SET EXERCISE A:
In the forum thread about the slow mex file, which Matlab version is said to resolve the issue?

EXTRACTED TEXT:
As compared to Matlab's algorithm, both the C and mex versions scale linearly up to 27 threads using calls to openMP, but for the purposes of profiling these calls have been disabled and commented out.
The two versions have been compiled in the same way with the exception of the necessary flags to compile as a mex file: -fPIC --shared -lmex -DMATLAB_MEX_FILE being applied in the mex compilation/linking. I've removed all references to the left and right arguments of the mex file. That is to say it takes no inputs and gives no outputs, it is solely for profiling.
The Great and Glorious Google has informed me that the position independent code should not be the source of the slowdown and beyond that I'm at a loss.
Any help will be appreciated,
Andrew

After a month of emailing with my contacts at Mathworks, playing around with my own code, and profiling my code every which way, I have an answer; however, it may be the most dissatisfying answer I have ever had to a technical question:
The short version is "upgrade to Matlab version 2011a (officially released last week), this issue has now been resolved".
The longer version regards an issue of the overhead associated with the mex gateway in versions 2010b and earlier. The best explanation that I've been able to extract is that this overhead is not assessed once, rather we pay a little bit every time a function calls another function that is in a linked library.

SET EXERCISE B:
In the records, rewrite the lines starting with the line with "Click the freeCodeCamp News option text" and going on through the end of the records, replacing "power button" with "volume icon" and leaving everything else unchanged.

LISTED RECORDS:
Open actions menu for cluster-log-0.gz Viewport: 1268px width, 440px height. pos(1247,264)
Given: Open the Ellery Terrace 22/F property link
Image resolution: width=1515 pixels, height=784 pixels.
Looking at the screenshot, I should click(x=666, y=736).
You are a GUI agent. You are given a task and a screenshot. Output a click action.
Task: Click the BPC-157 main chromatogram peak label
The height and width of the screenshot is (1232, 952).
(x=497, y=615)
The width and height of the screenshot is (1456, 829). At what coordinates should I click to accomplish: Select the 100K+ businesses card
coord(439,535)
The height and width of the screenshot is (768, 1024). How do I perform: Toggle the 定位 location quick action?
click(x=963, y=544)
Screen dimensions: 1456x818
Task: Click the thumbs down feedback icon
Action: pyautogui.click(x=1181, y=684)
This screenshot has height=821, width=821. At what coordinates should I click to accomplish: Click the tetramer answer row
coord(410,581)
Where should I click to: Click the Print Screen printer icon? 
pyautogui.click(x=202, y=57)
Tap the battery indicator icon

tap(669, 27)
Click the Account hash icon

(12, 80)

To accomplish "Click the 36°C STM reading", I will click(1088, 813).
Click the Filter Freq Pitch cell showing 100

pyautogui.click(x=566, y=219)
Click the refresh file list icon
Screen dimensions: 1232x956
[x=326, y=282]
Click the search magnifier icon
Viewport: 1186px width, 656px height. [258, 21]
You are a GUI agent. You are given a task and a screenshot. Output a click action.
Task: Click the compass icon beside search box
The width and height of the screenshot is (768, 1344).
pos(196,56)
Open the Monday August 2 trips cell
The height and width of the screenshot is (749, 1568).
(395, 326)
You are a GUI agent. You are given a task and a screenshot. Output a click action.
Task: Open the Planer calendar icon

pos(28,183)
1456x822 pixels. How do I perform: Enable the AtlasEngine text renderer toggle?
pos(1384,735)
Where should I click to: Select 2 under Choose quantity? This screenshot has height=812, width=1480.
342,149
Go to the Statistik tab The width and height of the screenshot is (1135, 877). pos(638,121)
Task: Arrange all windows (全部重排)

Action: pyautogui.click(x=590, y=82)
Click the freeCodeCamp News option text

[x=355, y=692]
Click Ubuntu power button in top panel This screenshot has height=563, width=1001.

EXPECTED ANSWER A:
Matlab version 2011a.

EXPECTED ANSWER B:
Click the freeCodeCamp News option text

[x=355, y=692]
Click Ubuntu volume icon in top panel This screenshot has height=563, width=1001.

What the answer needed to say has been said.